語句と要素の検索に関する項目:
* * *
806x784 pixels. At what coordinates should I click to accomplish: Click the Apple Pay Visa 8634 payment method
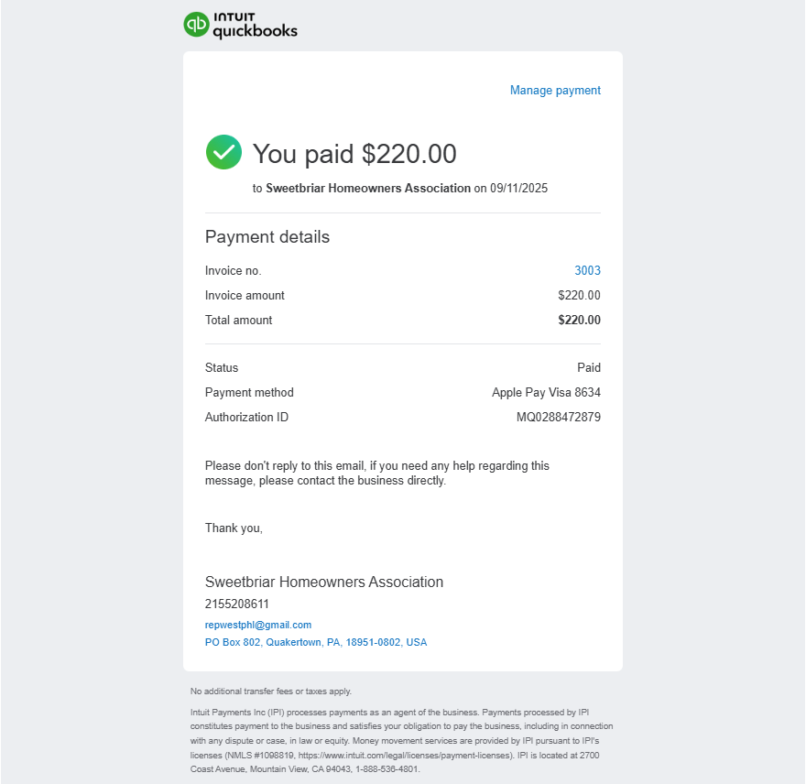[x=546, y=392]
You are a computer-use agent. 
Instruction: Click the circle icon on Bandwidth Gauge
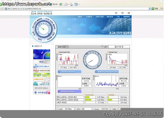click(x=59, y=91)
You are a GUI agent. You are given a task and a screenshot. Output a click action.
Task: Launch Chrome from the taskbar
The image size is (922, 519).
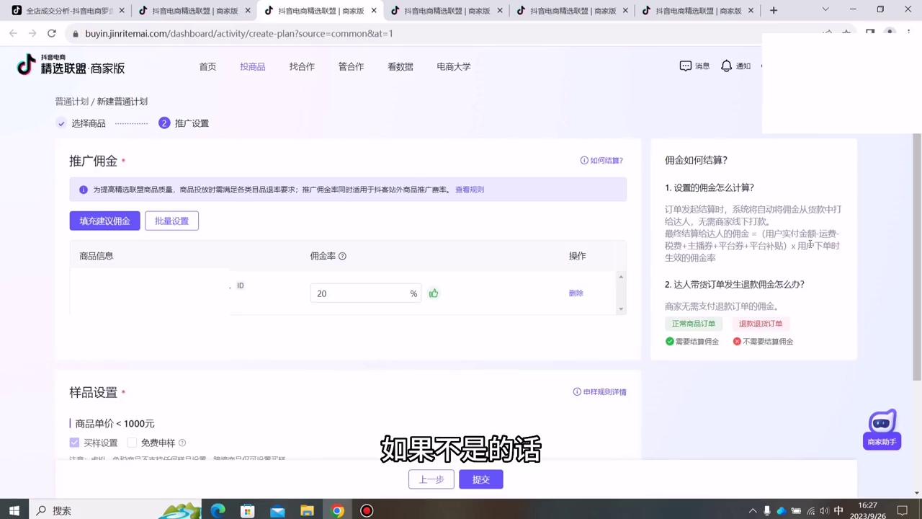pos(336,510)
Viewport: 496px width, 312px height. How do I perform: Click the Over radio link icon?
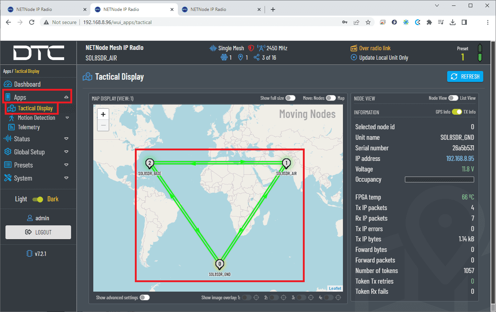(x=354, y=48)
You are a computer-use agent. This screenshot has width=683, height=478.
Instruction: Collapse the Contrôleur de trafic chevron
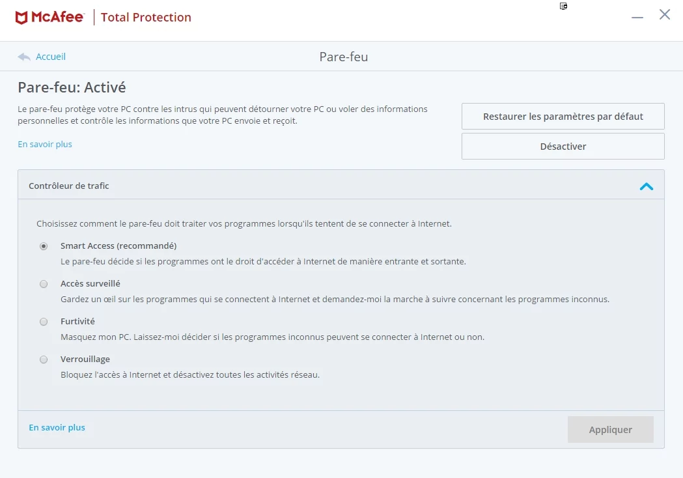pyautogui.click(x=647, y=186)
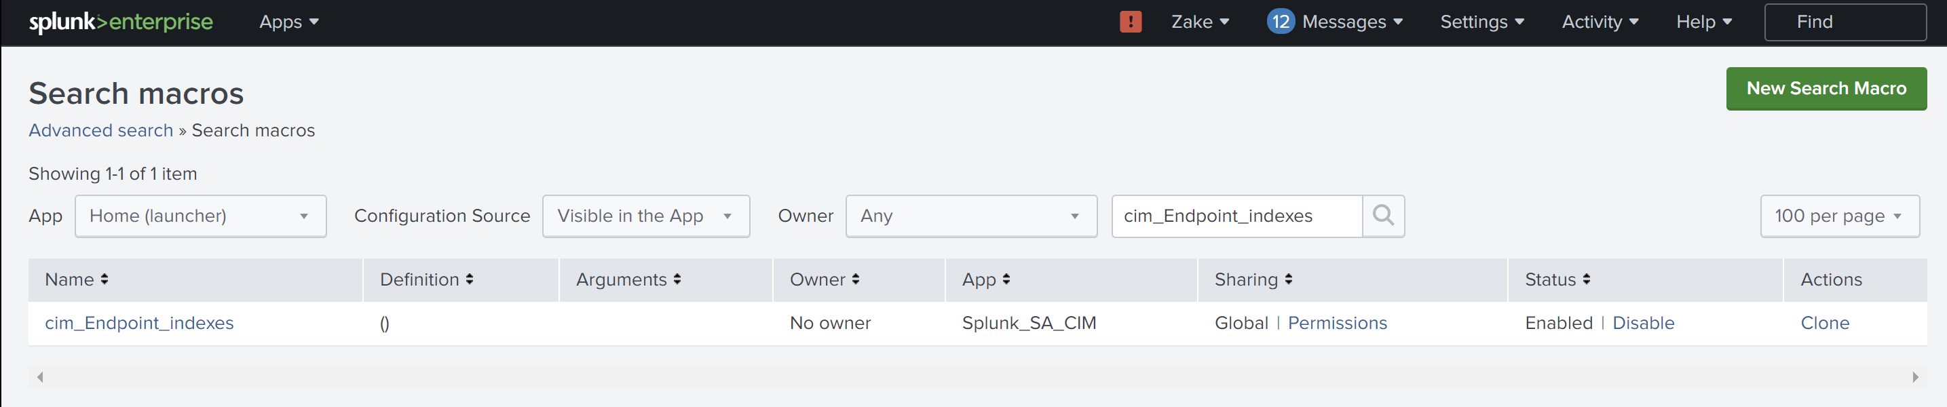The height and width of the screenshot is (407, 1947).
Task: Click the magnifying glass search icon
Action: (x=1383, y=216)
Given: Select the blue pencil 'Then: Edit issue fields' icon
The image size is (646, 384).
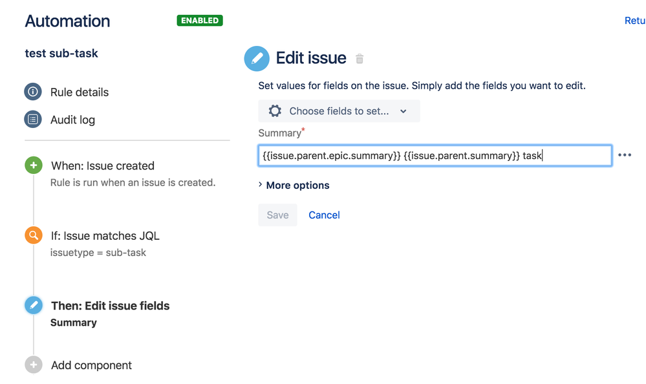Looking at the screenshot, I should click(33, 304).
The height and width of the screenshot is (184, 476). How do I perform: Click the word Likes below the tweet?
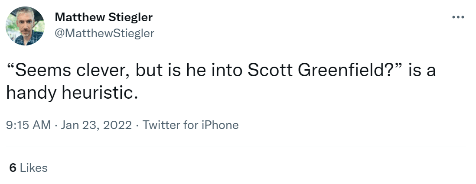[34, 168]
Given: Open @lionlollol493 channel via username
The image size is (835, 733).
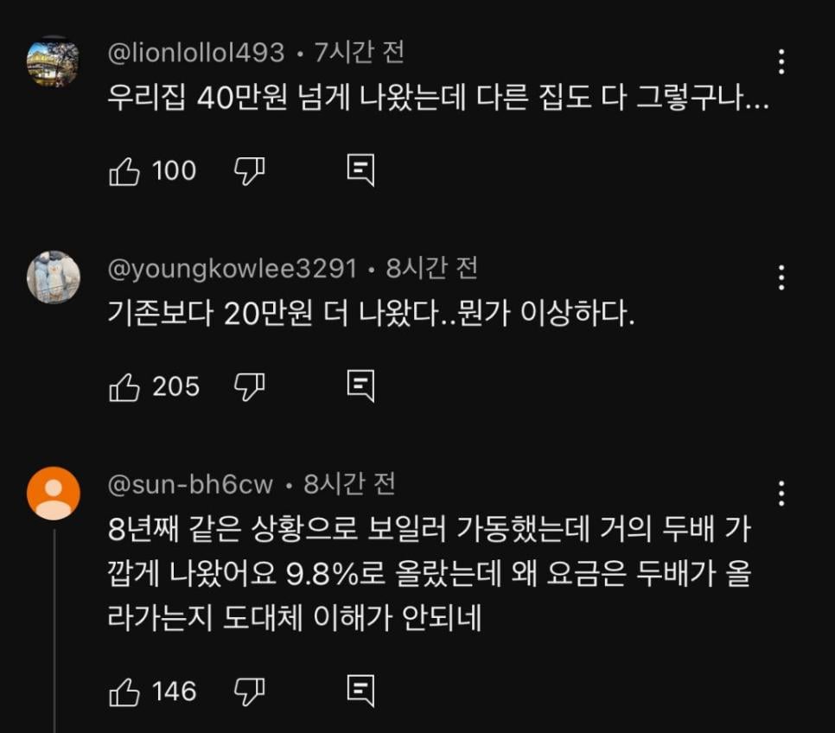Looking at the screenshot, I should [x=195, y=54].
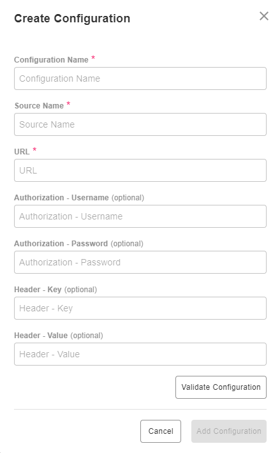The width and height of the screenshot is (280, 453).
Task: Click the URL label above the field
Action: click(22, 152)
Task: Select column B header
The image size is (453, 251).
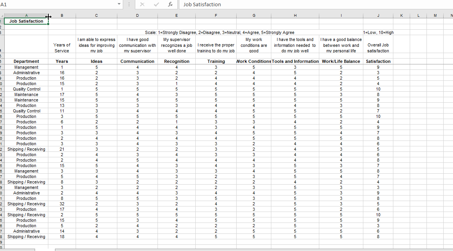Action: [x=62, y=15]
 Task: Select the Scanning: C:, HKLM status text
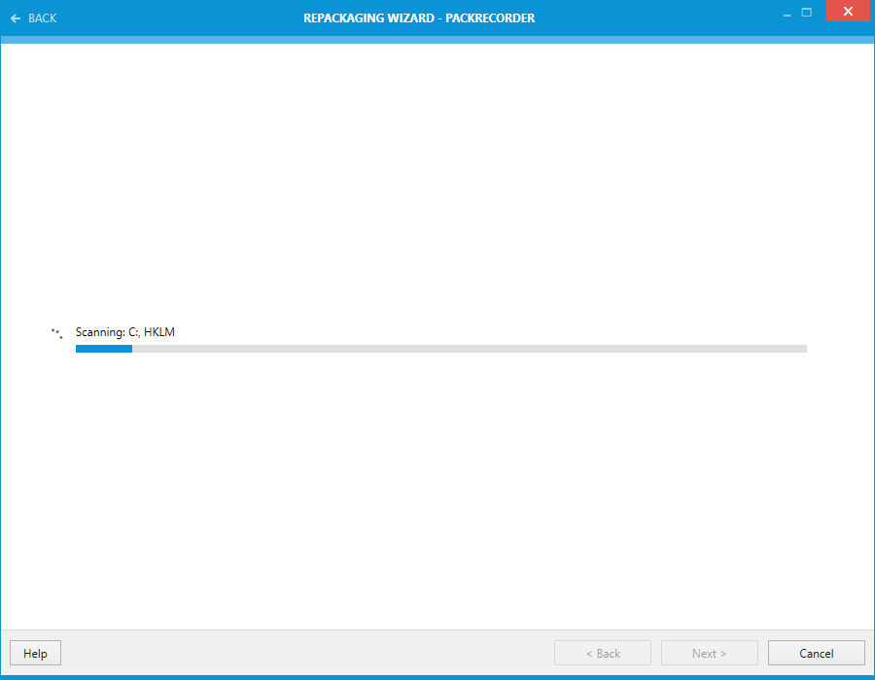[124, 331]
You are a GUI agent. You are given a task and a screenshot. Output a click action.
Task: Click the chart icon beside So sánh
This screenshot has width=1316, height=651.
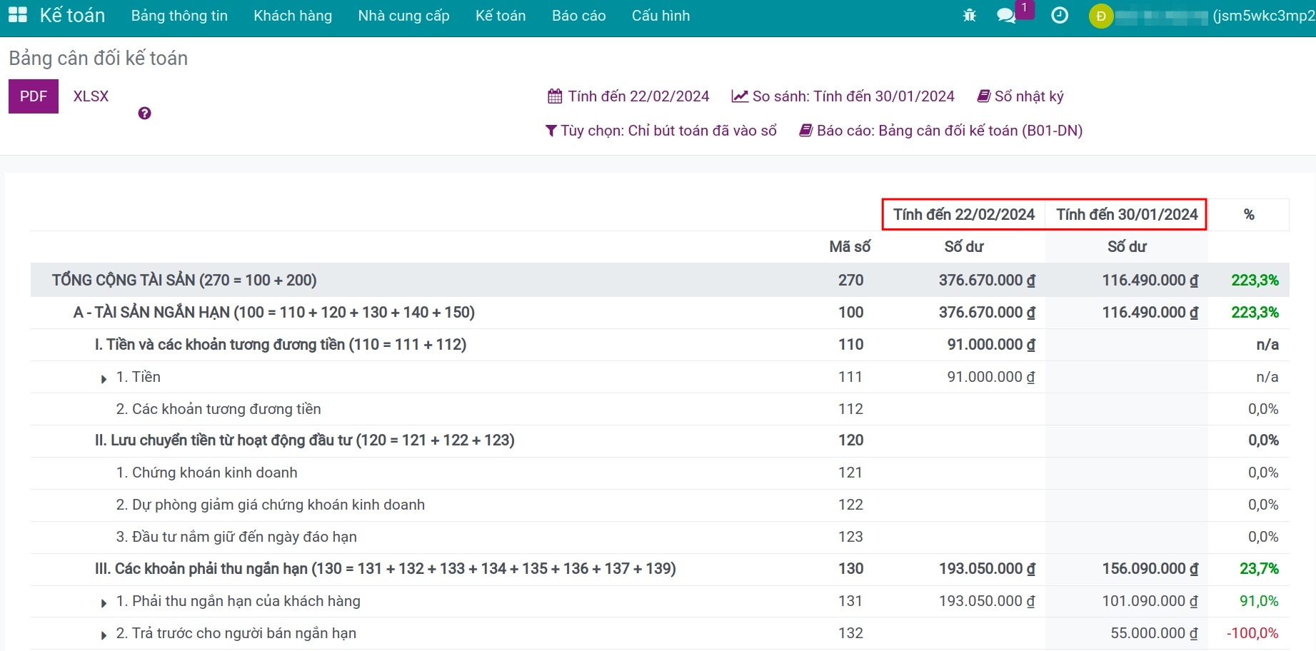[x=740, y=96]
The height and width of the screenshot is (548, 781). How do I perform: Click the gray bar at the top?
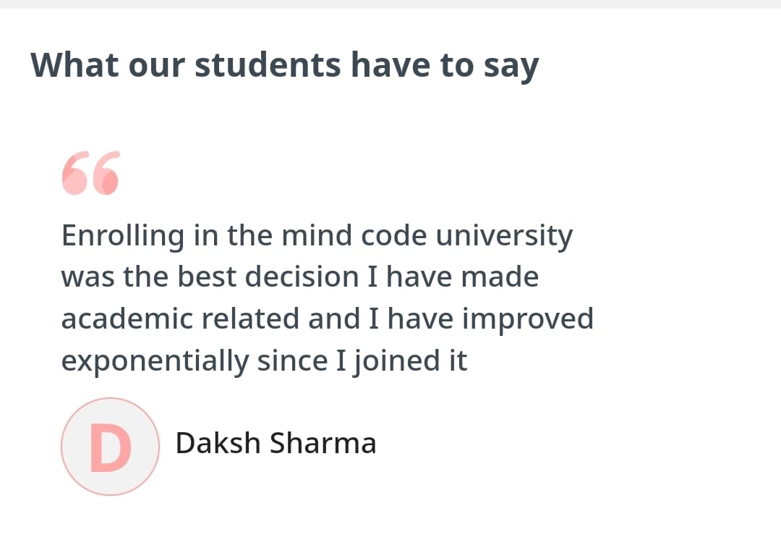click(x=391, y=4)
* * *
課題: 上のデータを最初から最後まで、一字も変えずにそのまま出力してください。画像は出力に含めないでください。

完全な出力:
806x784 pixels. At what coordinates should I click to accomplish: Click the Apple Pay Visa 8634 payment method
[x=546, y=392]
You are a computer-use agent. 
Instruction: Click the circle icon on Bandwidth Gauge
click(x=59, y=91)
You are a GUI agent. You are given a task and a screenshot. Output a click action.
Task: Launch Chrome from the taskbar
The image size is (922, 519).
pos(336,510)
Viewport: 496px width, 312px height. How do I perform: Click the Over radio link icon?
(x=354, y=48)
You are a computer-use agent. This screenshot has width=683, height=478.
Instruction: Collapse the Contrôleur de trafic chevron
pyautogui.click(x=647, y=186)
The height and width of the screenshot is (407, 1947).
Task: Click the magnifying glass search icon
Action: (x=1383, y=216)
Given: Select the blue pencil 'Then: Edit issue fields' icon
The image size is (646, 384).
Looking at the screenshot, I should click(33, 304).
The height and width of the screenshot is (184, 476). How do I perform: Click the word Likes below the tweet?
[34, 168]
Given: Open @lionlollol493 channel via username
The image size is (835, 733).
Looking at the screenshot, I should [x=195, y=54].
The width and height of the screenshot is (280, 453).
Task: Click the URL label above the field
Action: click(22, 152)
Task: Select column B header
The image size is (453, 251).
Action: [x=62, y=15]
 Task: Select the Scanning: C:, HKLM status text
[124, 331]
You are a GUI agent. You are given a task and a screenshot. Output a click action.
Task: Click the chart icon beside So sánh
This screenshot has width=1316, height=651.
[x=740, y=96]
The height and width of the screenshot is (548, 781). How do I perform: Click the gray bar at the top?
click(x=391, y=4)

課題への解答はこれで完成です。